Seth stood outside the tub and absolutely could not understand why his
brother got to have a tub and he couldn't.

I explained that JP was staying home and that he was going to school.

"I come in?"

"No buddy, you get to go to school today!"

"I come in!!"

"Seth, we're going buh-bye's. Come with mommy! It will be so fun!!"

"NO! I COME IN?!!"

"Not right now. Let's go to school and see the kids!" (Note the
feigned excitement.)

"ladfgj a aoith oaitn avht . No."

I ended up carrying him downstairs. And he continued to tell me off
in gibberishy twin speak.

I always feel bad when one goes to school and one stays behind for
some reason. It makes the morning drop off suck. Its like leaving a
half a kid there or something. Of course, this is mother guilt. The
boys seem to like to have some time apart and according to their
teachers they do absolutely fine. Why do moms do this to ourselves?
We're constantly finding moments to feel bad about things. Daycare,
that stupid boston creme donut, not getting skim milk in our coffee,
getting the chips instead of carrots, leaving work early so we can
shop instead of running to daycare immediately, leaving some dishes in
the sink at night or skipping out on the laundry.
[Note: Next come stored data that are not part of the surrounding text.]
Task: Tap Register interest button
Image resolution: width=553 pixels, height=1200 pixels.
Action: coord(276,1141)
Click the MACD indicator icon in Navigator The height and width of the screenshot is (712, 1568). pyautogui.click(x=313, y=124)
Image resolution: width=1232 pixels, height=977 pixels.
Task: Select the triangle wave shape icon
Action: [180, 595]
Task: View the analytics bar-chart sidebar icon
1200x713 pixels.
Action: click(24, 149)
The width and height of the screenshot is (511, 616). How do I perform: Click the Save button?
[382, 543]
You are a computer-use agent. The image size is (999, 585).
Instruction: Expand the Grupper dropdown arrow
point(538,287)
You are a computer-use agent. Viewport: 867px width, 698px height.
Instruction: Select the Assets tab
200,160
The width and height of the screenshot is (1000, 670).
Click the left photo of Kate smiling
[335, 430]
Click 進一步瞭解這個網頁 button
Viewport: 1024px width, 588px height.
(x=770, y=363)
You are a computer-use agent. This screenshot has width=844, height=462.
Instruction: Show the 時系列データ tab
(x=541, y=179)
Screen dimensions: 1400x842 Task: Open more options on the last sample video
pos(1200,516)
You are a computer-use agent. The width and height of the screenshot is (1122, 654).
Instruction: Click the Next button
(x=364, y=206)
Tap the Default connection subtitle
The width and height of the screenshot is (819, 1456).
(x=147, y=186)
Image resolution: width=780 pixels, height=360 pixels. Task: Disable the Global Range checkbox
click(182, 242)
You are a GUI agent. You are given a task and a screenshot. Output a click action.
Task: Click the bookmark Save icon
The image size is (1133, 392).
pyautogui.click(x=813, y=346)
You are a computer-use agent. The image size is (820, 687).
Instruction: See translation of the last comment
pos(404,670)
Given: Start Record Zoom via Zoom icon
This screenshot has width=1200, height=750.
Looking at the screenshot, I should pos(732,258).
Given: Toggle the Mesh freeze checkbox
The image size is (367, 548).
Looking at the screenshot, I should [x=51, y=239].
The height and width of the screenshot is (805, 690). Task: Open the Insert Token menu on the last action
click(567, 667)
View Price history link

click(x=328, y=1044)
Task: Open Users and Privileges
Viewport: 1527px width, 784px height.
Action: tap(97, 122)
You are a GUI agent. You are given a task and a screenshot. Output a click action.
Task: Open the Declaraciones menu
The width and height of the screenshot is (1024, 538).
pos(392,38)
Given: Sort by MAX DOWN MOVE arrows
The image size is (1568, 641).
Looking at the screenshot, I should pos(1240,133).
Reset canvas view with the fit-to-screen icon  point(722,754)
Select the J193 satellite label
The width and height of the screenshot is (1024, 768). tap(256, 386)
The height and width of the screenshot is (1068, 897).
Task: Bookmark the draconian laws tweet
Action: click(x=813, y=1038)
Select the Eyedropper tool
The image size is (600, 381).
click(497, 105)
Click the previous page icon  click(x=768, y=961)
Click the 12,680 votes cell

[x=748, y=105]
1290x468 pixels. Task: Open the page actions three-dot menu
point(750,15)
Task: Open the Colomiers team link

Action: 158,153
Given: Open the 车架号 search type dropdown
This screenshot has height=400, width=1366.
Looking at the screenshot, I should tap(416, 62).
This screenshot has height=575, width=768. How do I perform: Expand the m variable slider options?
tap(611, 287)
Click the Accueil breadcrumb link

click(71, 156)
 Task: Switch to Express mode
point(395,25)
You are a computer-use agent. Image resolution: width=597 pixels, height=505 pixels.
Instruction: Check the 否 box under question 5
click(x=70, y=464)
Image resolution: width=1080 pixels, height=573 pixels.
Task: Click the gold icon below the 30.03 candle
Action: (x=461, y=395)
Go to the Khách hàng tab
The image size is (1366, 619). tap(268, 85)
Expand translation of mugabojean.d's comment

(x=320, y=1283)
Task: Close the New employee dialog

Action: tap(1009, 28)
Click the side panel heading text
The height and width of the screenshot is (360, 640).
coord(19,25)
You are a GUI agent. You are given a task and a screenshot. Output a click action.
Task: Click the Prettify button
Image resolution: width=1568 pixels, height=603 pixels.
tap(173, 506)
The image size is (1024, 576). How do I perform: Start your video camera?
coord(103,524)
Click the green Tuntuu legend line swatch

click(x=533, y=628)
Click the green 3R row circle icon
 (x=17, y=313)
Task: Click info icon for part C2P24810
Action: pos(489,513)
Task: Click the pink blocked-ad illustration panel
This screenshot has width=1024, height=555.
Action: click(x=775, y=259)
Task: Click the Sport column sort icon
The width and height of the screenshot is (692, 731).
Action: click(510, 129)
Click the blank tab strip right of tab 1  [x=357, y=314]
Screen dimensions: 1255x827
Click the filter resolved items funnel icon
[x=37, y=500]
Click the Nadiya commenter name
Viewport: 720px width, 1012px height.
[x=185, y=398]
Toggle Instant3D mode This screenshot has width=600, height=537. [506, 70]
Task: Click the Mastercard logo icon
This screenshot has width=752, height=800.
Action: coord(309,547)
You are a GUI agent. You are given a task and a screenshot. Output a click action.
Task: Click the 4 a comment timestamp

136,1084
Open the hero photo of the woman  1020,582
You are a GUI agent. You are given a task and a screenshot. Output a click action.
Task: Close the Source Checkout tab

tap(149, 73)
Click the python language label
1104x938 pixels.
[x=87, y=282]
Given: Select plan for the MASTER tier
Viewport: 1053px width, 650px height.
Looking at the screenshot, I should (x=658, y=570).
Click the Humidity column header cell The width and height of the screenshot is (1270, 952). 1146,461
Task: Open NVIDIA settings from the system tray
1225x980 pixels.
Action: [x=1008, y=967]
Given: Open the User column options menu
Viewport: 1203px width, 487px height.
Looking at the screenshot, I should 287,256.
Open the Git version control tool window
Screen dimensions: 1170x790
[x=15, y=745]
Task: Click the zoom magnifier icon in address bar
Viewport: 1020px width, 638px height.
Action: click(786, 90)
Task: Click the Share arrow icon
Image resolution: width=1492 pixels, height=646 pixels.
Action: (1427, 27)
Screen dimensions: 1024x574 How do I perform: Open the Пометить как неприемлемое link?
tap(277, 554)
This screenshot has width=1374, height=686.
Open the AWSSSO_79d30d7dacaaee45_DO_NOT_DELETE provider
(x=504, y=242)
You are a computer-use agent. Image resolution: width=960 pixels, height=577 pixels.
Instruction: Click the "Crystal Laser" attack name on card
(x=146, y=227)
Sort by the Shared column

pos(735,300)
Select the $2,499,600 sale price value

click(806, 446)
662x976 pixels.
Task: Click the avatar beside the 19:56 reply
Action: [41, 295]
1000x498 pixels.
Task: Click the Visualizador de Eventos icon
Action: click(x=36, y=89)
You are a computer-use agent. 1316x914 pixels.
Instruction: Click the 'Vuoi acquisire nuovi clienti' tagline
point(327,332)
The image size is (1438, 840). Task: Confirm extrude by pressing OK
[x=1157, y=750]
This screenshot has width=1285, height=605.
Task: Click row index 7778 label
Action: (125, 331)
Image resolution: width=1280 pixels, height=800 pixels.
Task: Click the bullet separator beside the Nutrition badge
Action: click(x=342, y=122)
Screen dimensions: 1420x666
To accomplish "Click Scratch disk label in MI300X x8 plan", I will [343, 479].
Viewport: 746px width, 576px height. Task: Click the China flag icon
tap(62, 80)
Do men do this?? Do fathers feel bad about this stuff too? Why do
moms corner this market and where and how the hell did we start this
crap? I don't have the time for it, but these stupid little things
roll around my brain through the day.

Okay, I actually have work to do. Big meeting today... remember I
posted about it? The Annual Conversation. Or as I call it:
Reapplying for Your Job.

More tonight!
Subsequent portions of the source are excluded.